If you need an extension on an assignment for any reason, leave a comment on Canvas for the appropriate assignment and give yourself a new due date. Work turned in by your self-selected due date will be considered “on time”.
Attendance
Attendance is tracked in this course; there is no “magic number” of attendances required, but for most students, regular attendance has a large impact on your final understanding of the material in the course.
First Week Policy: Per LU policy, attendance is required for the first week of class. If you do not attend the first day AND do not let me know why, I will reach out to you to check if you are still attending; if you do not respond and do not attend the first week, the registrar will drop you from the course.
Accomodations
I make every effort to incorporate universal design and inclusive learning into my course materials, but individualization is an important part of learning.
I will follow the guidance of any academic accomodations you request through the Center for Academic Success.
I will also make a good-faith effort to follow other academic accomodations you may need, regardless of whether or not you have documentation from CAS, a doctor, or otherwise. If there is something I can do that you know will allow you to engage fully with the course, please do not hesitate to ask. (If you need help figuring out what that ‘something’ is, we can chat about that too.)
Illness Policy
Please do not come to class if you are sick. Please do not come to class if you think you might be sick. Please do not come to class if you were exposed to any sort of highly contagious airborne disease. You do not need a doctor’s note and I do not need an excuse for you to miss class.
Other Policies
Here are some other assorted course policies that may be added to over the term.
- Food and drink are always okay to have in class, but I’m not responsible if your laptop gets drenched.
- If you are experiencing a childcare or dependent care emergency, you are welcome to bring your child/dependent to class if you choose to attend.

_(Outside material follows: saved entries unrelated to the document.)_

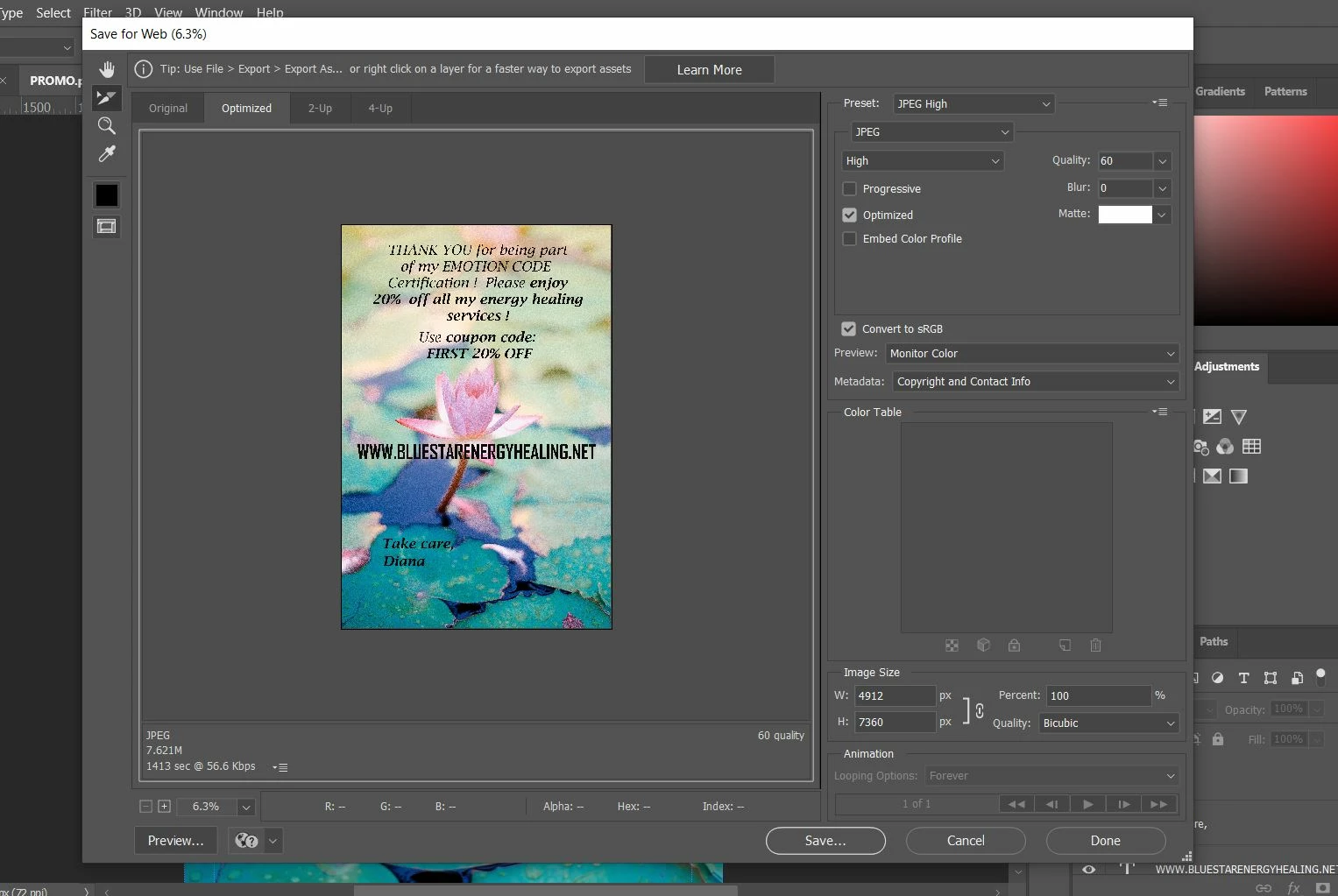Screen dimensions: 1338x896
Task: Open the Color Table panel menu
Action: coord(1160,412)
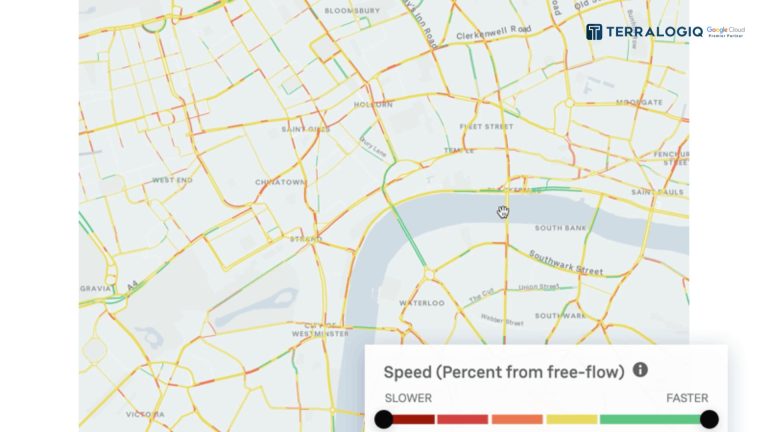768x432 pixels.
Task: Select the right slider handle under FASTER
Action: [x=709, y=419]
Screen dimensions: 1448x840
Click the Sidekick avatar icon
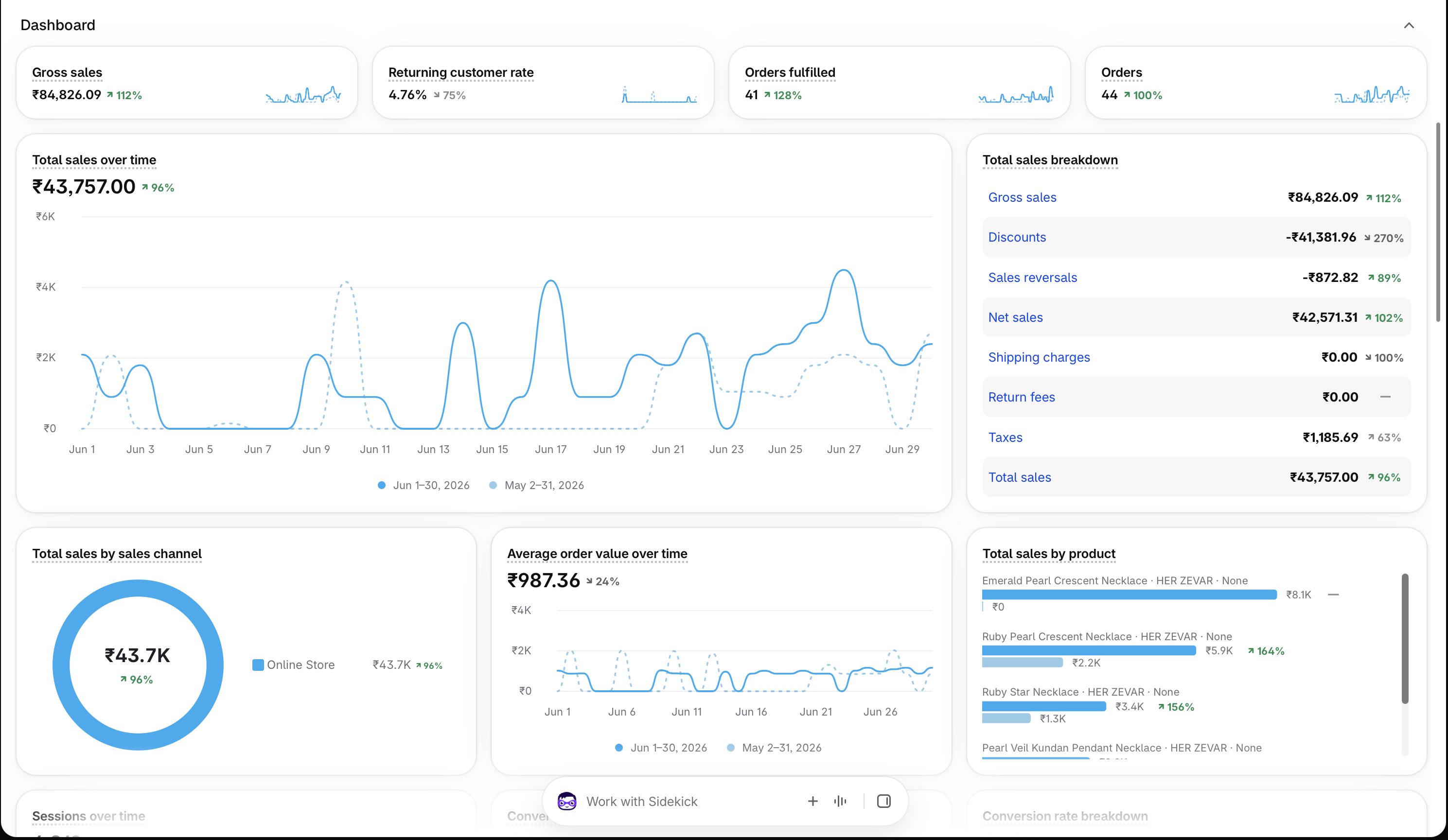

- Your health and wellbeing as a human are more important than any university course, including mine.
Pedagogy
This section exists because I’m a big believer in transparency. For one, I think many students learn better when they understand their professors’ teaching choices. For another, you’re dedicating quite a lot of your time and money to be in this classroom; it seems only fair that you get insight into how it works. If you aren’t interested in the pedagogy behind this course, feel free not to read this. But it is here for you if you want it.
Metacognition and Student Reflection
Metacognition has been repeatedly shown to enhance student independence and success (1, 2). Metacognition is literally “thinking about thinking”; what leads you to the conclusions you reach when you’re learning a new topic? What assumptions are you making when approaching a new topic that might be helping or hurting your understanding?
Ten weeks is a pretty short time frame to try to get really deep into metacognitive practices, so I really just try to incorporate reflection and revision into the course as much as possible. That’s why all assessments can be revised and resubmitted at any time.
Ungrading
My goal is for students to focus more on what they have learned than how many points they have received for learning it. To encourage such focus, I myself prioritize feedback over scoring. This has led me to the mastery-based “grade” scheme that I use.
Ungrading is also a more equitable form of student feedback. In computer science classrooms, ungrading typically enhances recruitment and retention of historically excluded students and reduces student stress, while maintaining a high standard of student work (3, 4).
For more on ungrading, see (5).
Parts of this syllabus is based heavily on one by Dr. Anya E. Vostinar. Thanks!